MIAMI – Workers showed up throughout Friday morning to a Miami day care that voluntarily closed this week following the deaths of two young boys.
"We're in the dark, just like you're in the dark," a maintenance man, who did not want to be identified, said.
The man told Local 10 News that he works for the YWCA Carol Glassman Donaldson Child Care Center at 112 NW Third St. in Miami, and was there Friday looking for a tool to fix a sink inside the facility.
The man said he didn't know the families of the 22-month-old boy who died of meningitis on Dec. 3 or the 2-year-old boy who died of unknown causes about a week later.
"It's sad.

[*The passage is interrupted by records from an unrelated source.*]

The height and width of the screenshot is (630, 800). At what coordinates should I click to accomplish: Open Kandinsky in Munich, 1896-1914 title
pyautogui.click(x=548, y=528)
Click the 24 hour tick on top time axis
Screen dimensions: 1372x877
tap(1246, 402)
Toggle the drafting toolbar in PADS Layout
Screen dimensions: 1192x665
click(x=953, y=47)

It's just sad," he said.
The parents of the 22-month-old boy, Connor Mincey, spoke to reporters Thursday at a news conference.
"It's a pain I never knew before," Donald Mincey, the boy's father, said.
The Minceys said Connor died Dec. 3 after being diagnosed with pneumococcal meningitis.
The Minceys said the meningitis festered unchecked although their son had been taken to a doctor's office and given a note saying that he was OK to return to day care.
"I think if that doctor didn't send my child home with that fever, my child would be with me today," Doreen Mincey, the boy's mother, said.
The doctor's note from Nov. 21 cleared Connor to go back to day care.
Within a week, though, he was admitted to Nicklaus Children's Hospital.
"Antibiotics should have been able and would have been able to treat the condition that Connor had," attorney Judd Rosen said.
The Florida Department of Children and Families conducted what it calls a routine inspection of Connor's day care three days after he was hospitalized.
Inspectors found the facility "noncompliant" in a number of areas, including by not having a quarantine area for sick children.
Conner died at the hospital two days after the inspection.
In the days that followed, a letter from the Florida Department of Health notified parents about the meningitis case.
"The worst insult to us (is) they love Connor so much and not one of those people from the day care called and expressed their condolences," Donald Mincey said.
A second child died a few days after the letter was sent to parents.
That child's cause of death has not been released.
Local 10 News reporter Layron Livingston asked a DCF representative whether the day care would have been forced to close down, although administrators voluntarily closed after the second death.
The representative said the department can order a day care shut through an emergency suspension, by revoking its license or by injunction. The violations at the Miami day care, however, were considered Class 3 violations, posing low risk to children, the representative said.